Improve AI safety and AI alignment by training AI models to be better aligned; use guardrails around AI model inputs and outputs to prevent prompt injection attacks, clean up toxic or dangerous outputs, etc.
AI regulations will stifle AI progress
AI regulations - in particular bans and licensing of AI - will have a chilling effect on AI innovation. A natural consequence of limiting AI applications is limiting AI technology development. In particular, the EU registration of models that are ‘high risk’ is also a list of ‘high impact’ industries where AI could be very beneficial.
For example, education is on the EU’s “high risk” list. The creator of an AI tutoring application will need to register models into a database and might have further requirements in licensing that could materially slow the adoption of such an application. If this is done to avoid a dangerous AI tutor, it doesn’t come without a cost. It would slow development of better personalized customized AI tutors to help students learn better.
AI is Evolving, so Stay Flexible
The narrative around AI in recent months has been about how important AI is and that therefore we should do it “right.” Yet, history has shown us that the main avenue to human progress is through human freedom, which allows for human creativity and innovation. This has led to technology advances which have almost universally been good for humanity.

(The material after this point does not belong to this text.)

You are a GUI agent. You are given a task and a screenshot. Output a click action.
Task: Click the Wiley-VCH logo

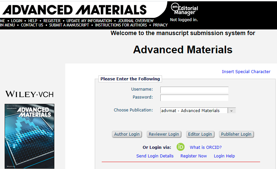click(x=29, y=94)
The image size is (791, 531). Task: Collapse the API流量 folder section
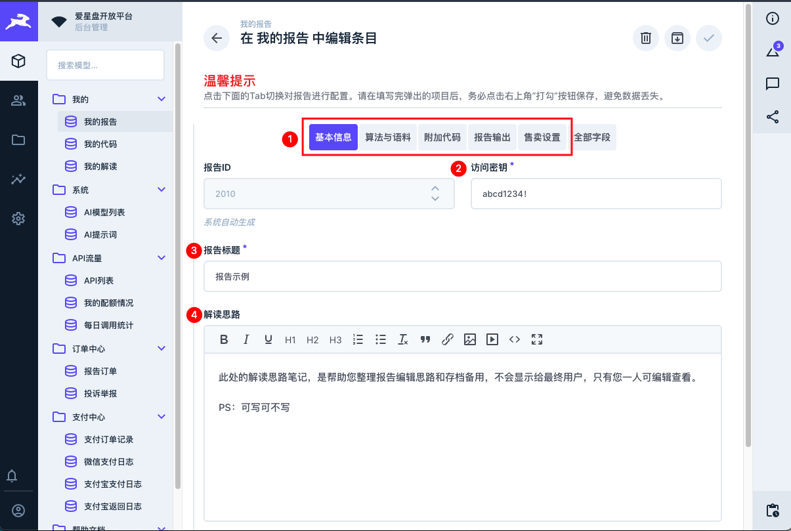click(161, 258)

History also shows we never get things ‘right’, but rather make many mistakes. We often ‘fight the last war’ and we misunderstand real risks and opportunities. We over-correct on some risks and then get blind-sided by ‘black swans.’ In the end, many ‘risks’ of AI are simply the reality that AI is imperfect and will sometimes fail. Failure is neither unique to AI nor is it a reason to abandon the technology.
AI is a hugely important information and beneficial technology, as important as the internet or perhaps even the printing press. If AI is mostly a beneficial technology that we want to see flourish, then we would want to regulate and treat it like we have the internet, with a ‘light touch’ approach. Our approach should be to support the freedom to build and use AI technologies.
Heavy-handed AI regulations now, at a time when AI is relatively new and evolving rapidly, is likely be the wrong approach at the wrong time, addressing the wrong problems with the wrong solutions (legal hammers instead of technical screwdrivers). It will slow progress and do more harm than good.
The EU’s AI Act, while tame now, is unfortunately taking steps down that path. If the EU over-regulates AI, they may face a ‘brain drain’ if entrepreneurs flee Europe to come to USA where innovation is less stifled. Gilles Babinet, a French entrepreneur has stated, “I have spoken to a few teams. If the law is strong, they would leave the EU and go to the US.”
How can be minimize regrets or avoid mistakes? Stay flexible, be minimalist in regulating AI for now as it develops, while encouraging positive progress:
Encourage AI progress and development, in particular open source AI model development and AI research that is openly shared and advances understanding.
Track AI progress. Monitor it’s benefits and pitfalls and encourage transparency and openness by all AI model creators, so people know what they are getting.
Clarify copyright and intellectual property rights and responsibilities in law.
Do not have Government licensing of AI models. Treat AI like software.
Focus AI Safety concerns on actual safety risks and harms, such as in transportation and medical uses, and not on hypothetical risks or subjective ‘misinformation’ concerns.
AI is a profoundly beneficial technology advance, so we should want it to advance with minimal impediment. The greatest AI risks therefore come not from AI itself but from AI regulation that chills AI progress.
Let’s not throw that AI baby out with the bathwater. Let’s default to freedom in AI innovation and development, only intervene with limited regulation in cases of real AI harms, and encourage AI development progress that leads to better technology and human flourishing long-term.